Points 9 and 10 might be the result of some nasty compulsion, but they also represent rational choices, to making choices in life that facilitate use (i.e., not going to pubs anymore) and deciding that the benefits warrant the costs.
That leaves Point 7, trying to quit but not doing so, as the only one that really seems to represent a disorder. Withdrawal symptoms are unfortunate, but hardly a mental illness. Tolerance and most of the others are just a description of consumption patterns and preferences.

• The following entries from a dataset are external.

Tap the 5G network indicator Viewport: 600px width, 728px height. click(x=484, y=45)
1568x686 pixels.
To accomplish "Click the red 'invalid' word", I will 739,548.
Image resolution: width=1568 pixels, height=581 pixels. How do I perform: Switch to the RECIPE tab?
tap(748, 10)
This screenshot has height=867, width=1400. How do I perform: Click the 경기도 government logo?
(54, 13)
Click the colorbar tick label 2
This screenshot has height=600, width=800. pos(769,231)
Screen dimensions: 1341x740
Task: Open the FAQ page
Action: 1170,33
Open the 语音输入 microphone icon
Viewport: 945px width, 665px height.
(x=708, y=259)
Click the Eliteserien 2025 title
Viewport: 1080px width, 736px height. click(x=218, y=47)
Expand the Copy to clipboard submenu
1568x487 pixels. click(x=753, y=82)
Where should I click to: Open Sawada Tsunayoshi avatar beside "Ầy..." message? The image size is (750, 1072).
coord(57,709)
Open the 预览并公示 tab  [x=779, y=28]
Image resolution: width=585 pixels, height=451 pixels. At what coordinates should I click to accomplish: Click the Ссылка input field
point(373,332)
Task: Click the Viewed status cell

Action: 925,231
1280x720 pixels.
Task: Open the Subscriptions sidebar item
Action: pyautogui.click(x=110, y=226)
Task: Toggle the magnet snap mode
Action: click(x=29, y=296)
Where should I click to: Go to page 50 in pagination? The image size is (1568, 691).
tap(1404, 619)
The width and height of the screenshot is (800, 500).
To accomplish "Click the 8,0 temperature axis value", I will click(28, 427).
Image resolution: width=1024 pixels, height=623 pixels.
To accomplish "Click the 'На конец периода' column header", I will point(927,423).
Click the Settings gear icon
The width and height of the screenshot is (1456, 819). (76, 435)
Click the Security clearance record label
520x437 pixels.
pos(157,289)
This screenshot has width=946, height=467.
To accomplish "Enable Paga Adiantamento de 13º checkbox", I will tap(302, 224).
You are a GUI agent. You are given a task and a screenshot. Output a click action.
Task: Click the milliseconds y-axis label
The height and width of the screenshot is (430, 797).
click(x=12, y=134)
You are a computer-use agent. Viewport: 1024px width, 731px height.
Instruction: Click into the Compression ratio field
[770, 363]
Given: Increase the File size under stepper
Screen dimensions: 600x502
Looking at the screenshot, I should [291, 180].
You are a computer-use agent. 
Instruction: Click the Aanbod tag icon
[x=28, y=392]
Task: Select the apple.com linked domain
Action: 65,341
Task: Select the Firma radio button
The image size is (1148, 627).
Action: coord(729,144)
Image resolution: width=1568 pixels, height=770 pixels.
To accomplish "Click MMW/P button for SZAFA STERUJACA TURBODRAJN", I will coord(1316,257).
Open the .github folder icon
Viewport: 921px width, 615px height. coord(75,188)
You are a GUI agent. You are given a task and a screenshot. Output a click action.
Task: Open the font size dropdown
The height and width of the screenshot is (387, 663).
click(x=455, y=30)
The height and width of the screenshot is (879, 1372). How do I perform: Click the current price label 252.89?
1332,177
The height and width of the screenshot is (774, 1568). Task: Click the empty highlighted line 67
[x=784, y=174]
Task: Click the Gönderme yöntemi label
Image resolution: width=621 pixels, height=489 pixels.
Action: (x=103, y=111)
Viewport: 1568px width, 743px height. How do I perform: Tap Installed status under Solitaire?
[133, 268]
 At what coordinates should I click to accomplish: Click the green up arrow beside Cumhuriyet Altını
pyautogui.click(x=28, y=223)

What does this imply about who among us has a mental illness? Feel free to suggest your own in the comments, but what comes to mind for me are the following: I am an occasional causal nicotine user (in low-risk smoke-free forms, with the exceptions of a few hookahs at the Lebanon harm reduction meetings – ironic, huh). I thoughtfully and intentionally use it to control my mental functioning in positive ways. I can take it or leave it. According to the above, my careful sensible use of this drug to improve my functioning and mental health solidly fits the definition of having a moderate “disorder”, and might even qualify as severe (and that does not even include that driving thing).
What else? Using pain medicine for a long-term problem of any sort probably ticks boxes 5,6,10,11, potentially 2 (though you can avoid that) and also 4. Oh, wait, the authors cleverly say that if you pay their fee while using then 4 and 5 do not count; however, if you endure the medicalization, you then have to add 8 to your list. If you remove the specific references to it being a “substance” then all sorts of behaviors qualify. Anyone who becomes religious as an adult likely must tick boxes 6,8,9,11, as does most everyone who uses at Facebook or Twitter. If you take up jogging or some other athletic activity you can likely add 10 and 4 to the list.
It might be reasonable to say that if you want to quit one of these but fail to do so (7) then there is a problem, and if 8 and 9 go too far that might be a problem too. But there are genuine psychological disorders that capture doing an otherwise not-unhealthy activity to too great an extent (by someone’s judgment). Listing these as a specific disorder with regard to tobacco use is just a political act and financial ploy (insurance covers “treatment” for “disorders”), to say nothing of the ease with which the definition of disorder is met.
Since that is what they are doing, it would be more honest to just say the mere act of using tobacco is a mental illness. As it stands, this proposed entry in the DSM makes a joke of the APA, of real mental illness, and of the genuine major health concerns associated with some (not all) forms of tobacco use.